There is essentially no way to tweak the title font, and the means for specifying the title space is stupid and nearly useless.
The exact pixel position of the left margin depends on the size of the y-tick labels, which can change during the process of zooming in or out. This means mouse scroll-wheel action doesn't work exactly as advertised. Well, it does, now that I've hedged my advertisement. Still, tracking the previous time of a scroll wheel click and the previous x/y location could make it work flawlessly.
There is no way to indicate by-hand where the viewport should be. It is always calculated from the requirements of the tick labels. There is no way to control the padding on the right side of the plot, either; it is fixed. All of these should be tweakable.
Singular names => scalars, plural names => piddles is not consistent across the board. At least not with all of the plotTypes. This can be fixed by changing singular keys to plurals and quietly accepting singulars for backwards compatibility, but it hasn't happened yet.

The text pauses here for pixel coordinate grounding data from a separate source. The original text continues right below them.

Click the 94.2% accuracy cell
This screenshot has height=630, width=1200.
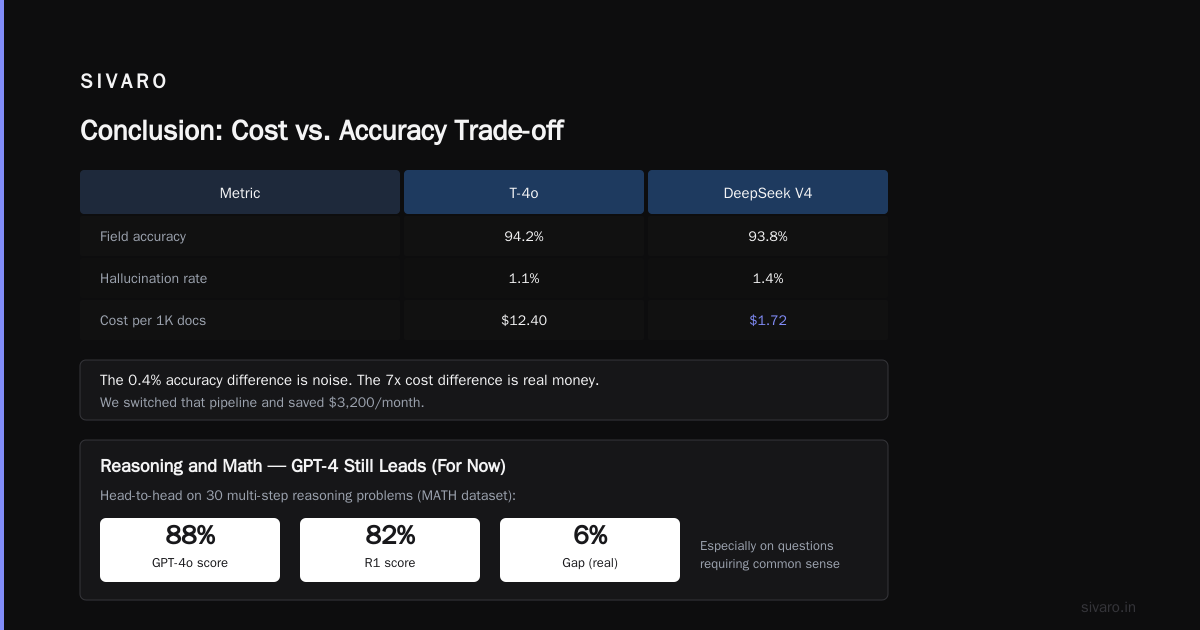[524, 237]
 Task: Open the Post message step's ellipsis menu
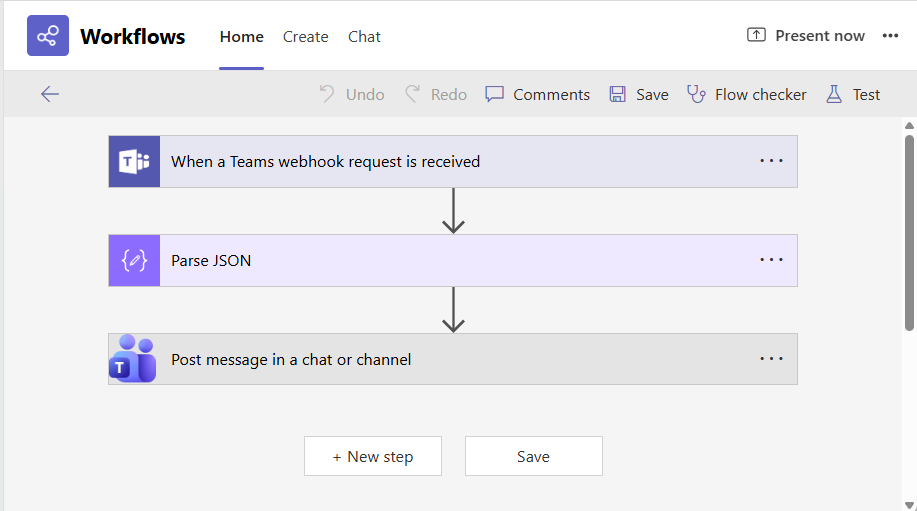pyautogui.click(x=771, y=359)
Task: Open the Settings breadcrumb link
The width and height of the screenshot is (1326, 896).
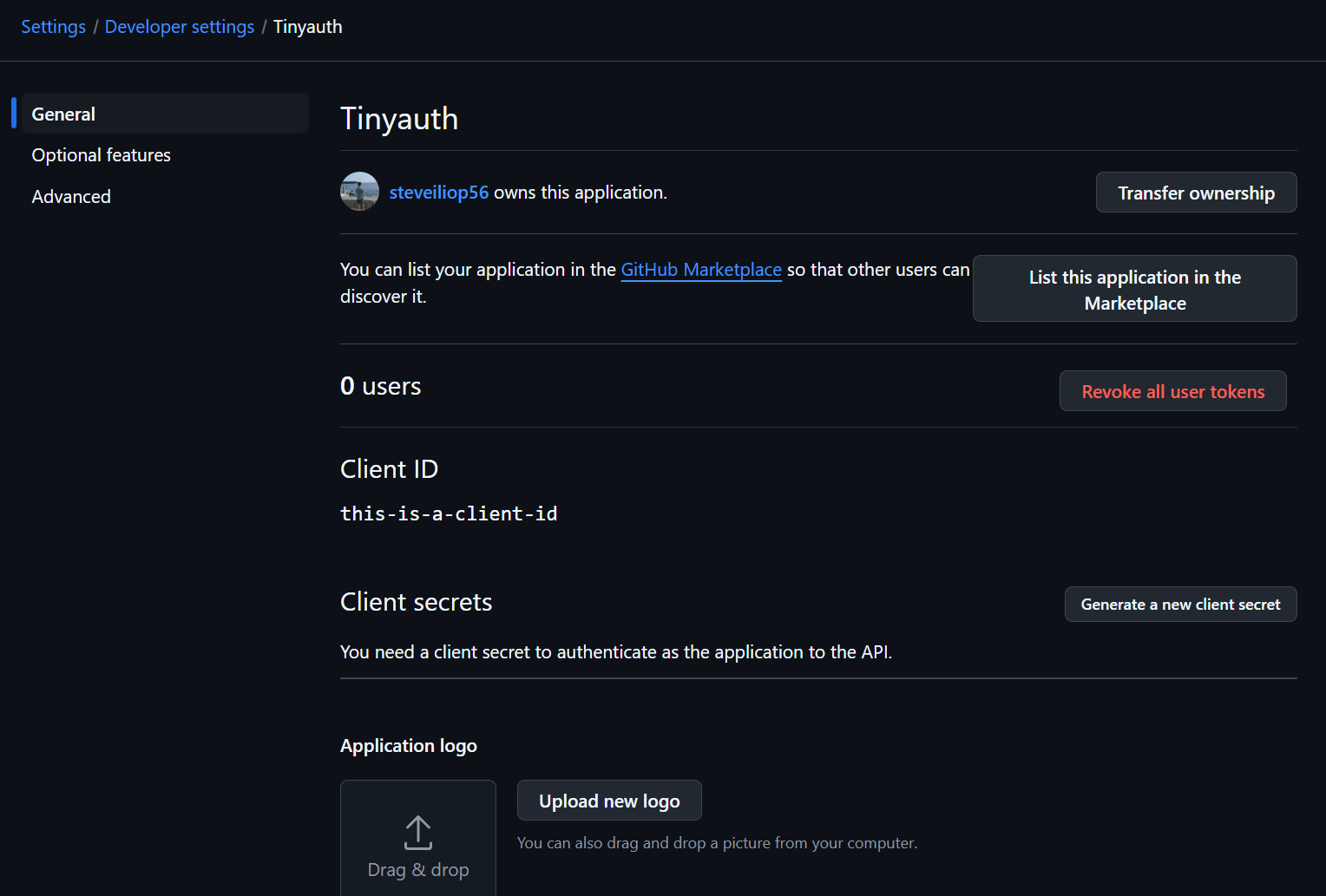Action: click(53, 27)
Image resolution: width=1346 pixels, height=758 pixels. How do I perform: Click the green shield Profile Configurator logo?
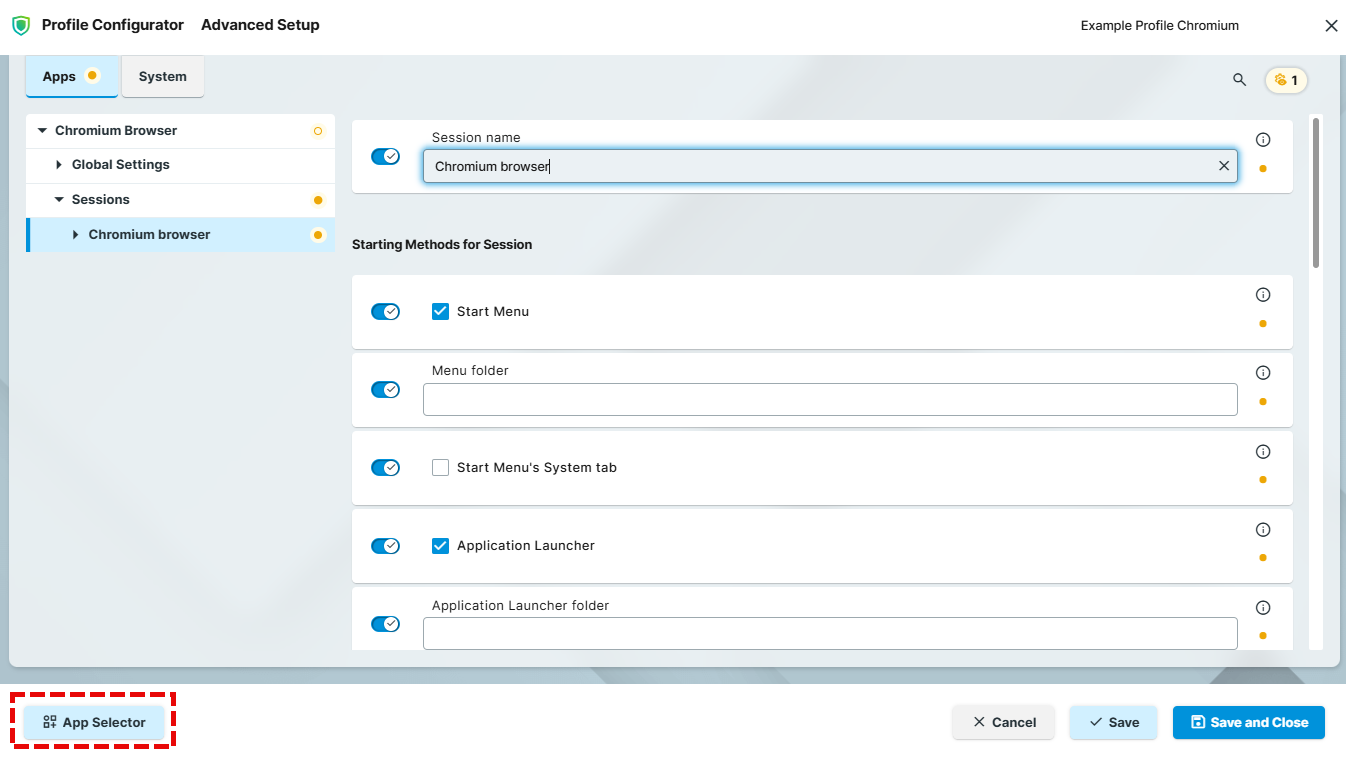click(21, 25)

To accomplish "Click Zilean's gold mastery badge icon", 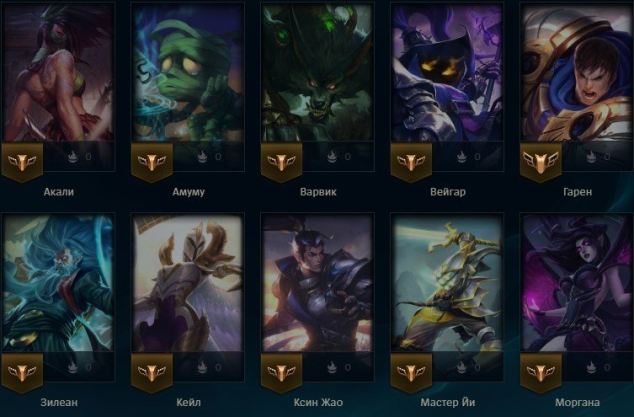I will pos(22,373).
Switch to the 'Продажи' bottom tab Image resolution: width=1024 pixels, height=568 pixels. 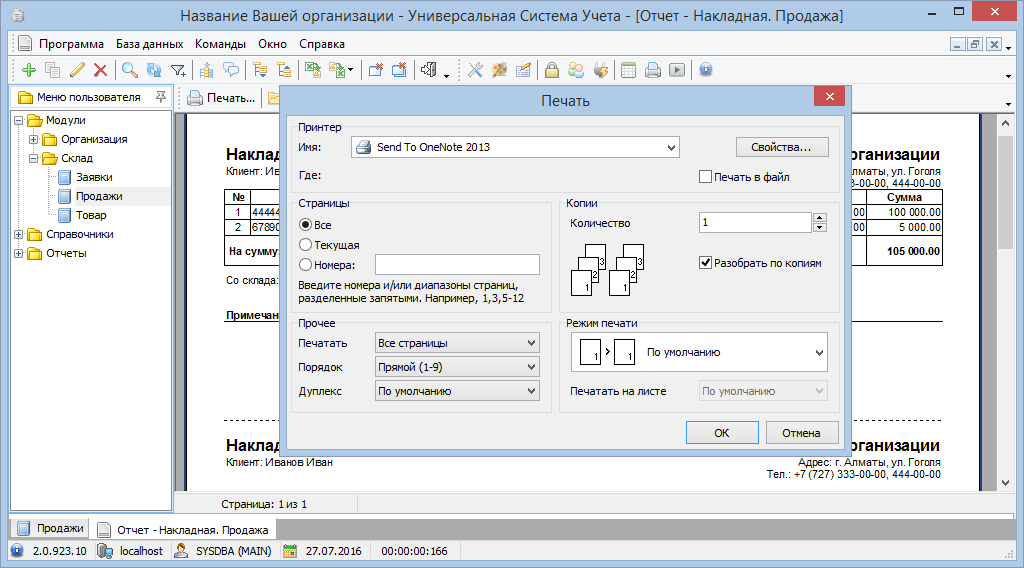(x=50, y=528)

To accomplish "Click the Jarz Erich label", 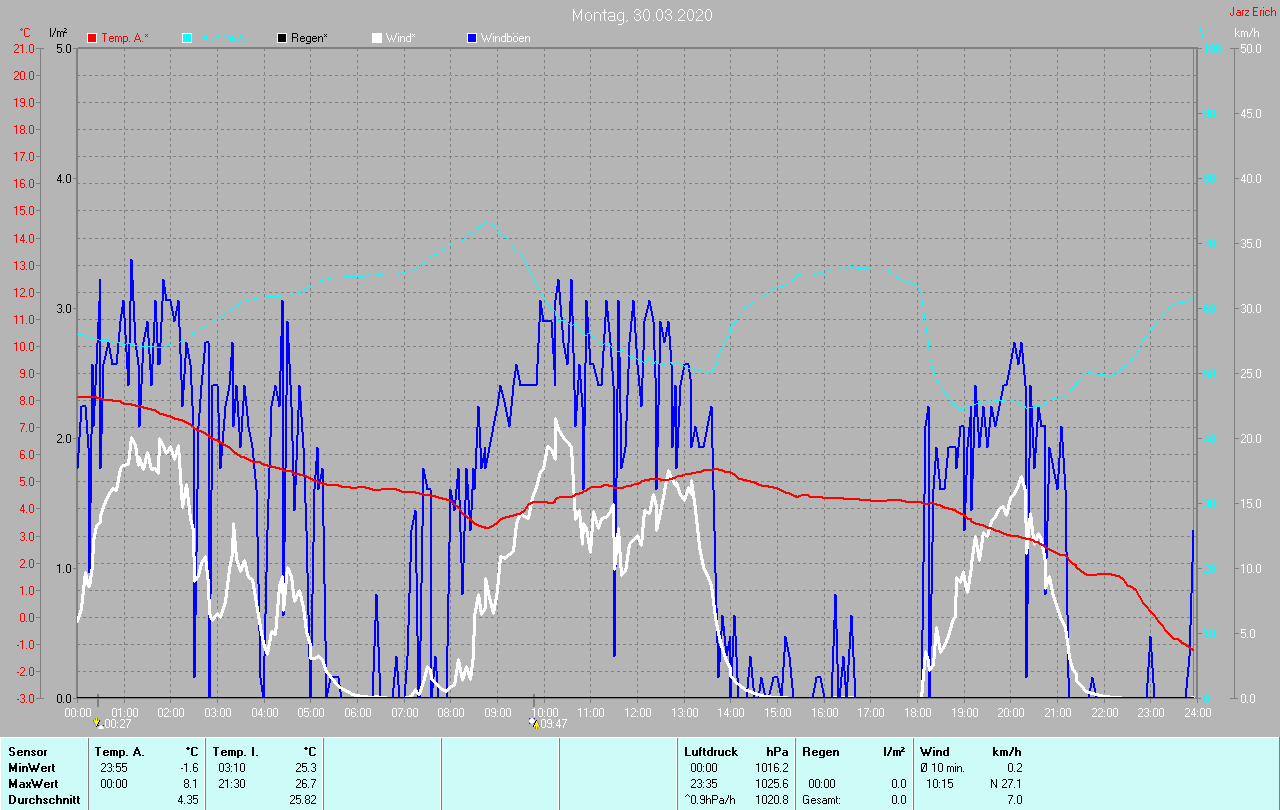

Multiple axes. In the constructor, any property that starts with x would be an x-axis (x1, x2, etc). You would have to specify an axes with a dataset, though the default would be the first axis when sorted asciibetically. Axes would have properties regarding if they are drawn on the top, the bottom, both, etc, and whether their tick labels are drawn on the top, bottom, etc.
I am very proud of the automatic scaling. Unfortunately, it's complicated and not yet well documented. Also, it could be even more awesome. It needs to allow for negative pixel paddings as well as "extra" pixel padding. This would simply effect how collate_min_max_for_many works and should be a snap to implement. For what it's worth, the collation code should probably be rewritten in C.
Automatic scaling should allow for 'next widest tick' in addition to the current super-tight bounds that it calculates. This would make hard-copy figures much, much nicer.
SEE ALSO
Both the Perl Data Language and the Prima GUI Toolkit are amazing and this module would have no reason for existence without both of them.
This module serves as the motivation for PDL::Drawing::Prima, and also would be unable to function with any efficiency without it.
Other 2D plotting options include PDL::Graphics::PGPLOT, PDL::Graphics::PLplot, PDL::Graphics::Gnuplot. There may be a few others. For my part, I also wrote PDL::Graphics::Asymptote, though it is more of a toy than these other libraries. Search CPAN for more.
For 3D plotting, see PDL's own PDL::Graphics::TriD, as well as PDL::Graphics::Gnuplot and the low-level bindings in PDL::Graphics::PLplot.
AUTHOR
David Mertens (dcmertens.perl@gmail.com)
ADDITIONAL MODULES
Here is the full list of modules in this distribution:
- PDL::Graphics::Prima
-
Defines the Plot widget for use in Prima applications
- PDL::Graphics::Prima::Axis
-
Specifies the behavior of axes (but not the scaling)
- PDL::Graphics::Prima::DataSet
-
Specifies the behavior of DataSets
- PDL::Graphics::Prima::Limits
-
Defines the lm:: namespace
- PDL::Graphics::Prima::Palette
-
Specifies a collection of different color palettes
- PDL::Graphics::Prima::PlotType
-
Defines the different ways to visualize your data
- PDL::Graphics::Prima::ReadLine
-
Encapsulates all interaction with the Term::ReadLine family of modules.
- PDL::Graphics::Prima::Scaling
-
Specifies different kinds of scaling, including linear and logarithmic
- PDL::Graphics::Prima::Simple
-
Defines a number of useful functions for generating simple and not-so-simple plots
LICENSE AND COPYRIGHT
Portions of this module's code are copyright (c) 2011 The Board of Trustees at the University of Illinois.
Portions of this module's code are copyright (c) 2011-2013 Northwestern University.
This module's documentation are copyright (c) 2011-2013 David Mertens.
All rights reserved.
This module is free software; you can redistribute it and/or modify it under the same terms as Perl itself.